*Fragmento del documento*.
+ + + +

14 febrero 2012

¿Por qué lloran las gaviotas?


                                                              

Como consecuencia de haber pasado mi juventud en la Bella Easo, -mi querida Donostia-, de haberme encariñado con sus encantos, bañado innumerables veces en sus tres playas y vivido en el Antiguo (mi barrio) cerca de su playa, contemplando con cierta asiduidad  desde Ondarreta, sus amaneceres y crepúsculos vespertinos; ya desde muy jovencito, siempre he tenido una debilidad: El mar. Cualquier mar: el de olas gigantes y de enérgica bravura o el mar silencioso y calmado que anima a la reflexión en un atardecer otoñal, contemplando la serenidad de sus tranquilas aguas, o viendo los veleros en verano a la caída del sol, cómo se van acercando a puerto (digamos con sus turistas u ocupantes circunstanciales) para finalizar la jornada estival en tierra. Ese  mar tranquilo y sereno que me pasaría la vida contemplando; ese maravilloso espejo natural en el que me gusta mirarme cada vez que tengo la oportunidad a mi alcance. Ese mar,  que fue compañero, vecino y amigo de mi juventud y ejerce un poder magnético sobre mí,  que me atrae, como atrae una hermosa mujer a la mayoría de los hombres, sin que puedan hacer nada para evitarlo. ¡Qué culpa tienen ellos, de que la naturaleza tenga ese comportamiento! Pues, con el mar, me ocurre lo mismo; no puedo evitar, que al mirarlo, su presencia me arrastre a su proximidad para contemplarlo y me amarre con su presencia para serenar mi espíritu..

+ + + +

*Sección de datos*.
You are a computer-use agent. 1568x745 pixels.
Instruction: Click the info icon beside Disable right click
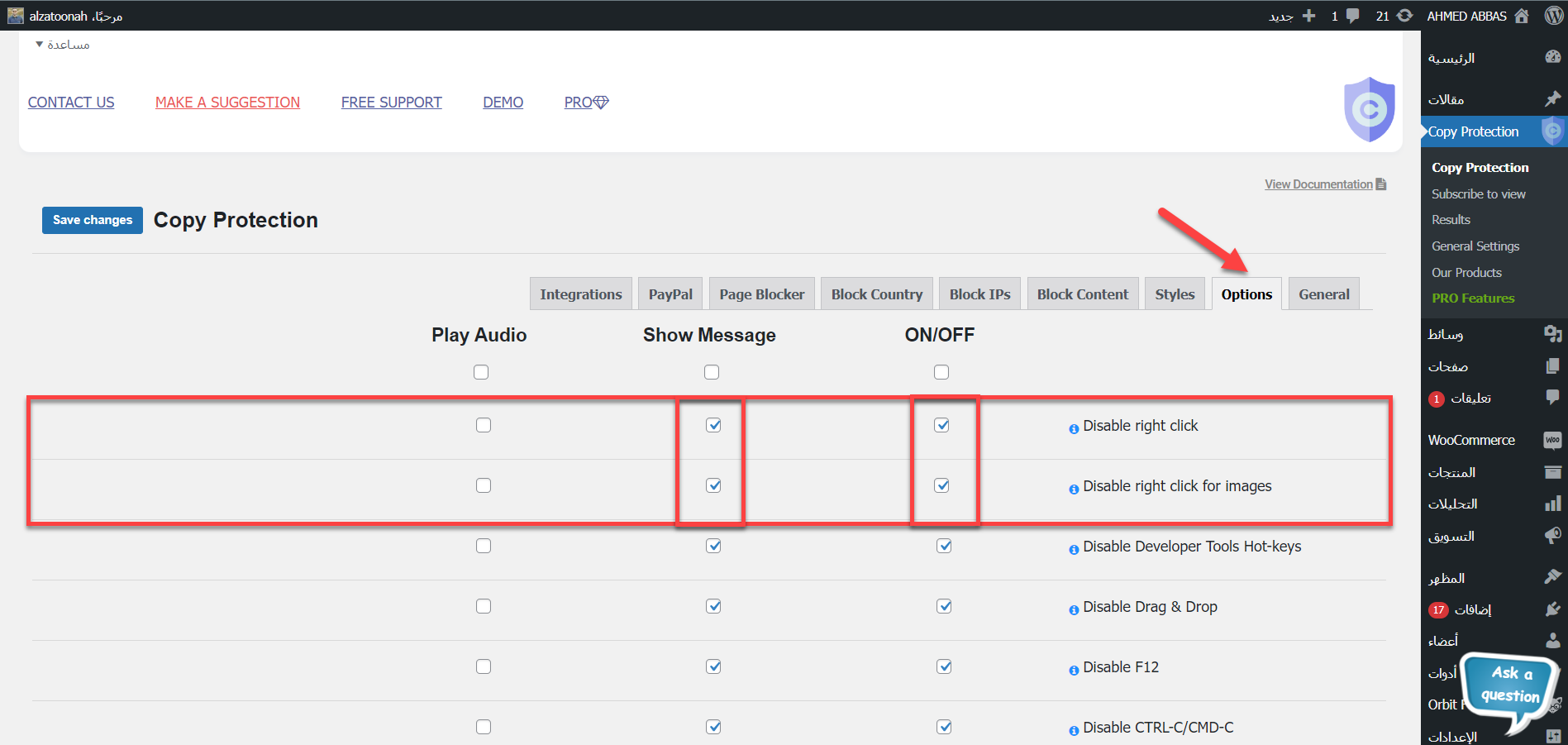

+ + + +

*Ejercicio propuesto*.
Indica si cada afirmación concuerda con el texto sobre el mar, respondiendo sí o no y citando literalmente las palabras decisivas: (a) quien escribe vivió en el barrio del Antiguo; (b) quien escribe solo se siente atraído por el mar en calma; (c) al caer el sol en verano, los veleros se alejan del puerto. Responde basándote solo en el texto sobre el mar.

*Ejercicio resuelto*.
(a) Sí: "vivido en el Antiguo (mi barrio) cerca de su playa".
(b) No: "Cualquier mar: el de olas gigantes y de enérgica bravura o el mar silencioso y calmado".
(c) No: "viendo los veleros en verano a la caída del sol, cómo se van acercando a puerto".